--- WHAT IS EXPECTED ---
Reproduce the material below, substituting "caret" for each occurrence of "chevron" and changing nothing else.

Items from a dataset
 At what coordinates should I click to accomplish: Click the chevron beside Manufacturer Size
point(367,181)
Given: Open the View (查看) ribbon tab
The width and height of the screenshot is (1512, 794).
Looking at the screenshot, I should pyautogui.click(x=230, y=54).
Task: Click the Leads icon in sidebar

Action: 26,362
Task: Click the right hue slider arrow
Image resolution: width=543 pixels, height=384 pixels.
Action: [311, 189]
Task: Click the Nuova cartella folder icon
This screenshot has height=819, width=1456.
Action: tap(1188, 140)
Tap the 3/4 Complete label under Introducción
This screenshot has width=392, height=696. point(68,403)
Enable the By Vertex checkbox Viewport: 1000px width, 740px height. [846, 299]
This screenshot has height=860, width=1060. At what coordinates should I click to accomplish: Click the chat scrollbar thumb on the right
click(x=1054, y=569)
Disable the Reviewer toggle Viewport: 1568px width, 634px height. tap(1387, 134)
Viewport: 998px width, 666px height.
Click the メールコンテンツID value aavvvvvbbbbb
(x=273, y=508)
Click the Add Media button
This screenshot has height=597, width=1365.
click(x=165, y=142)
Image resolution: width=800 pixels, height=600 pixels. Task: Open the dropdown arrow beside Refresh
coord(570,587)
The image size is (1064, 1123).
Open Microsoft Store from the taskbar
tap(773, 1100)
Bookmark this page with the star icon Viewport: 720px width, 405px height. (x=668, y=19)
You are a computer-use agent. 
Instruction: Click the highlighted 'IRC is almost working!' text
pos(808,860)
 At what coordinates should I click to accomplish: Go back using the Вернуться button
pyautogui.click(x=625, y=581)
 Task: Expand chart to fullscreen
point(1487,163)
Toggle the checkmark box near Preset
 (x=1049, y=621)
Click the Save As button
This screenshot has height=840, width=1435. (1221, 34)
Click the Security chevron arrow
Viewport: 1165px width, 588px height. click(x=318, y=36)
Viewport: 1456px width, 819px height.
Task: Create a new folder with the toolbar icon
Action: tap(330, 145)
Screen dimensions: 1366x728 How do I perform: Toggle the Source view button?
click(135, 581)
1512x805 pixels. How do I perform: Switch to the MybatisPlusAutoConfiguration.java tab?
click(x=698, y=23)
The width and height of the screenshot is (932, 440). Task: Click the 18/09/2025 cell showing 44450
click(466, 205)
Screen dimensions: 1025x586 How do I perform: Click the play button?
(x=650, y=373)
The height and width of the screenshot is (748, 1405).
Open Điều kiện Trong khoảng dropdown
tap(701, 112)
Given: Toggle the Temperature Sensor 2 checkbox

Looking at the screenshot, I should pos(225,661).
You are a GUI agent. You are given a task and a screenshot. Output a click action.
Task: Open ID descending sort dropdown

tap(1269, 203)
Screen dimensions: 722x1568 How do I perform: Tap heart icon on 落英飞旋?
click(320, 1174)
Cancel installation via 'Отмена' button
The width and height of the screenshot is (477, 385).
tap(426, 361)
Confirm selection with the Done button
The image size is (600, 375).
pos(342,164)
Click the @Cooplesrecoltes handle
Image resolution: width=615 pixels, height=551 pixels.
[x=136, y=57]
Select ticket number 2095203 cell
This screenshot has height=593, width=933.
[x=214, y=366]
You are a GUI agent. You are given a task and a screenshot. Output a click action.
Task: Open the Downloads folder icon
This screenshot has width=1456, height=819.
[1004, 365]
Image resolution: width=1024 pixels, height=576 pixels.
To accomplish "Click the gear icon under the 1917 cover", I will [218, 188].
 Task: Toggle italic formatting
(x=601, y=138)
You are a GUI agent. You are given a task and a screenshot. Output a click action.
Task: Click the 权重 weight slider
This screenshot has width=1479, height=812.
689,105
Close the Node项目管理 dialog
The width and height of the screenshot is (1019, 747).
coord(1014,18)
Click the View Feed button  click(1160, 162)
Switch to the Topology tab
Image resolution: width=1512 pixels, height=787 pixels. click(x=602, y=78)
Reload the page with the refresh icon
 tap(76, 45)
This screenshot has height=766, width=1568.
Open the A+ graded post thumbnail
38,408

--- WRITTEN RESPONSE ---
 At what coordinates should I click to accomplish: Click the caret beside Manufacturer Size
point(367,181)
Given: Open the View (查看) ribbon tab
The width and height of the screenshot is (1512, 794).
Looking at the screenshot, I should pyautogui.click(x=230, y=54).
Task: Click the Leads icon in sidebar

Action: 26,362
Task: Click the right hue slider arrow
Image resolution: width=543 pixels, height=384 pixels.
Action: [311, 189]
Task: Click the Nuova cartella folder icon
This screenshot has height=819, width=1456.
Action: tap(1188, 140)
Tap the 3/4 Complete label under Introducción
This screenshot has width=392, height=696. point(68,403)
Enable the By Vertex checkbox Viewport: 1000px width, 740px height. [846, 299]
This screenshot has height=860, width=1060. At what coordinates should I click to accomplish: Click the chat scrollbar thumb on the right
click(x=1054, y=569)
Disable the Reviewer toggle Viewport: 1568px width, 634px height. tap(1387, 134)
Viewport: 998px width, 666px height.
Click the メールコンテンツID value aavvvvvbbbbb
(x=273, y=508)
Click the Add Media button
This screenshot has height=597, width=1365.
click(x=165, y=142)
Image resolution: width=800 pixels, height=600 pixels. Task: Open the dropdown arrow beside Refresh
coord(570,587)
The image size is (1064, 1123).
Open Microsoft Store from the taskbar
tap(773, 1100)
Bookmark this page with the star icon Viewport: 720px width, 405px height. (x=668, y=19)
You are a computer-use agent. 
Instruction: Click the highlighted 'IRC is almost working!' text
pos(808,860)
 At what coordinates should I click to accomplish: Go back using the Вернуться button
pyautogui.click(x=625, y=581)
 Task: Expand chart to fullscreen
point(1487,163)
Toggle the checkmark box near Preset
 (x=1049, y=621)
Click the Save As button
This screenshot has height=840, width=1435. (1221, 34)
Click the Security caret arrow
Viewport: 1165px width, 588px height. click(x=318, y=36)
Viewport: 1456px width, 819px height.
Task: Create a new folder with the toolbar icon
Action: tap(330, 145)
Screen dimensions: 1366x728 How do I perform: Toggle the Source view button?
click(135, 581)
1512x805 pixels. How do I perform: Switch to the MybatisPlusAutoConfiguration.java tab?
click(x=698, y=23)
The width and height of the screenshot is (932, 440). Task: Click the 18/09/2025 cell showing 44450
click(466, 205)
Screen dimensions: 1025x586 How do I perform: Click the play button?
(x=650, y=373)
The height and width of the screenshot is (748, 1405).
Open Điều kiện Trong khoảng dropdown
tap(701, 112)
Given: Toggle the Temperature Sensor 2 checkbox

Looking at the screenshot, I should pos(225,661).
You are a GUI agent. You are given a task and a screenshot. Output a click action.
Task: Open ID descending sort dropdown

tap(1269, 203)
Screen dimensions: 722x1568 How do I perform: Tap heart icon on 落英飞旋?
click(320, 1174)
Cancel installation via 'Отмена' button
The width and height of the screenshot is (477, 385).
tap(426, 361)
Confirm selection with the Done button
The image size is (600, 375).
pos(342,164)
Click the @Cooplesrecoltes handle
Image resolution: width=615 pixels, height=551 pixels.
[x=136, y=57]
Select ticket number 2095203 cell
This screenshot has height=593, width=933.
[x=214, y=366]
You are a GUI agent. You are given a task and a screenshot. Output a click action.
Task: Open the Downloads folder icon
This screenshot has width=1456, height=819.
[1004, 365]
Image resolution: width=1024 pixels, height=576 pixels.
To accomplish "Click the gear icon under the 1917 cover", I will [218, 188].
 Task: Toggle italic formatting
(x=601, y=138)
You are a GUI agent. You are given a task and a screenshot. Output a click action.
Task: Click the 权重 weight slider
This screenshot has width=1479, height=812.
689,105
Close the Node项目管理 dialog
The width and height of the screenshot is (1019, 747).
coord(1014,18)
Click the View Feed button  click(1160, 162)
Switch to the Topology tab
Image resolution: width=1512 pixels, height=787 pixels. click(x=602, y=78)
Reload the page with the refresh icon
 tap(76, 45)
This screenshot has height=766, width=1568.
Open the A+ graded post thumbnail
38,408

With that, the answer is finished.